---- DATA PROVIDED

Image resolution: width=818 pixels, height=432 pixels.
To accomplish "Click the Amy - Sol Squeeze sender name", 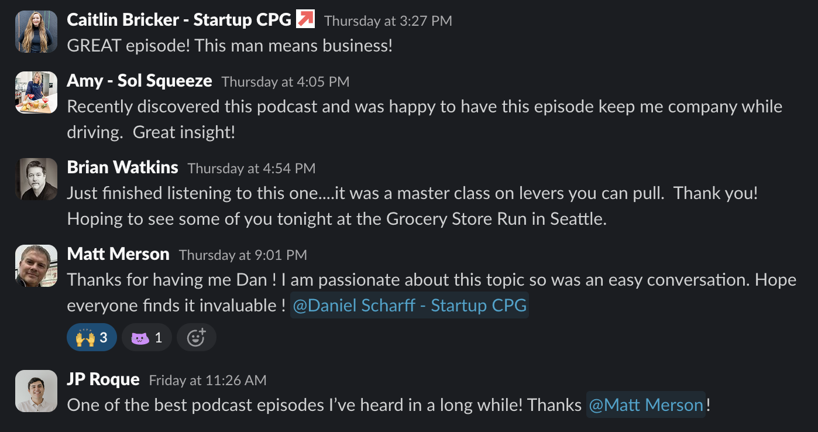I will click(139, 80).
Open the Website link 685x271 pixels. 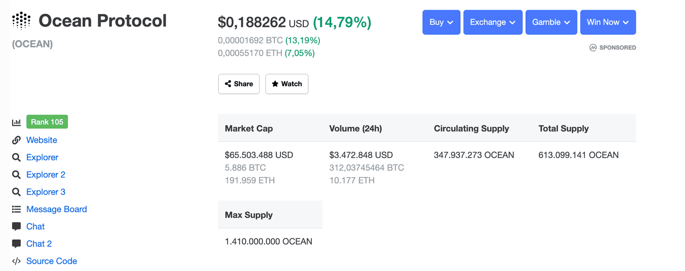pos(41,140)
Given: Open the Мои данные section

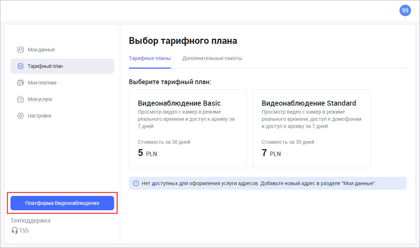Looking at the screenshot, I should (x=41, y=50).
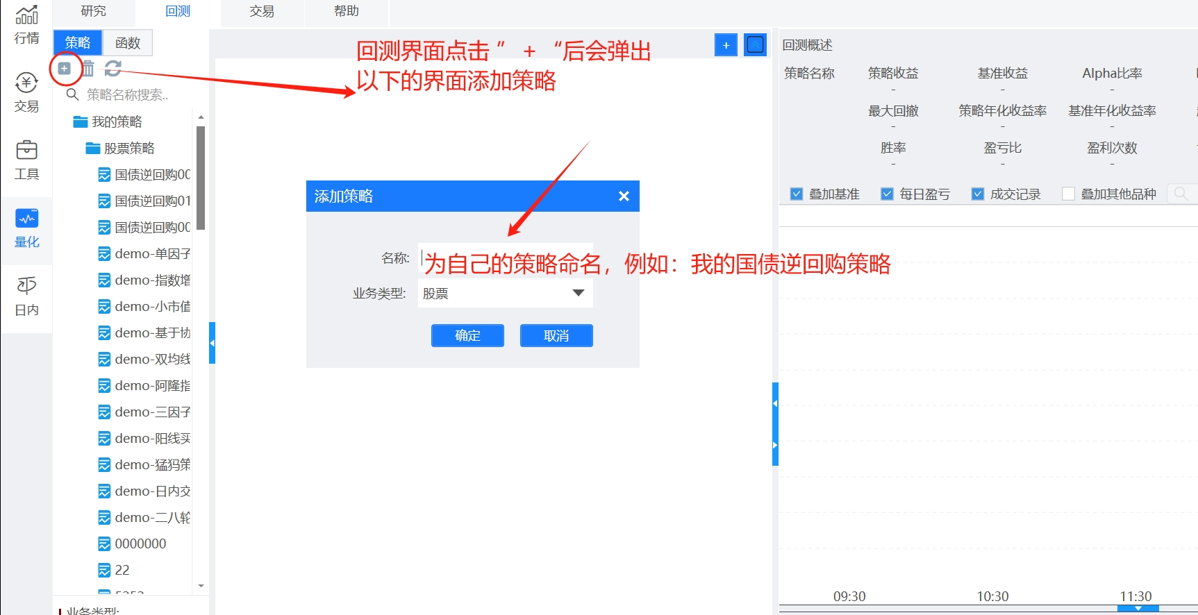The width and height of the screenshot is (1198, 615).
Task: Open the 日内 intraday sidebar icon
Action: pos(26,296)
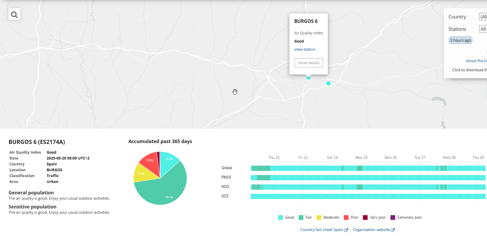Click the Good legend color square
This screenshot has width=487, height=236.
(280, 218)
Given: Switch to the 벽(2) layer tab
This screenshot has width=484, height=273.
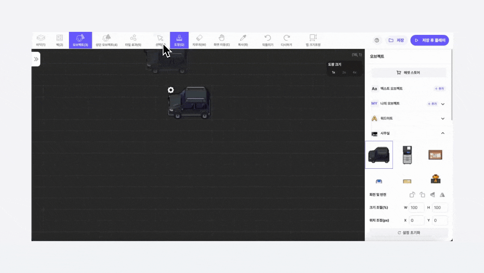Looking at the screenshot, I should click(60, 40).
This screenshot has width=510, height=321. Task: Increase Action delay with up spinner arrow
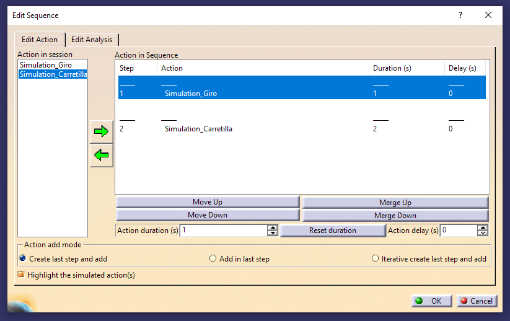[483, 227]
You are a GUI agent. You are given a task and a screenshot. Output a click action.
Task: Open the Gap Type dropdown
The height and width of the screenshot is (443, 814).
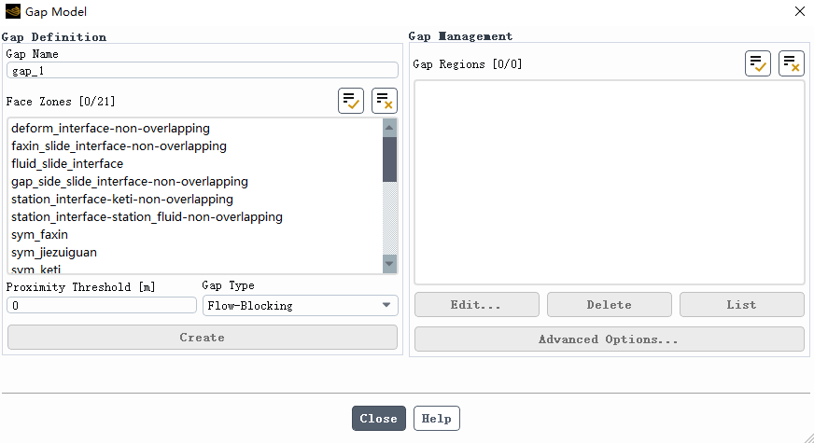pyautogui.click(x=300, y=306)
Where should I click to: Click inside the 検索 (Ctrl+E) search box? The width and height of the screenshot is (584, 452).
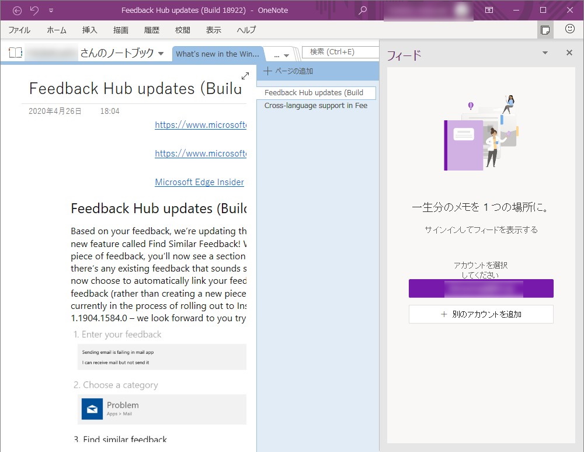(339, 52)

--------

• _EXERCISE BRIEF_:
Set down word for word every line from the line containing "You are a GUI" through the last line of the entries, and nothing more; no pictures.

• _EXERCISE RESULT_:
You are a GUI agent. You are given a task and a screenshot. Output a click action.
Task: Open the Gap Type dropdown
The height and width of the screenshot is (443, 814).
pyautogui.click(x=300, y=306)
Where should I click to: Click inside the 検索 (Ctrl+E) search box? The width and height of the screenshot is (584, 452).
(339, 52)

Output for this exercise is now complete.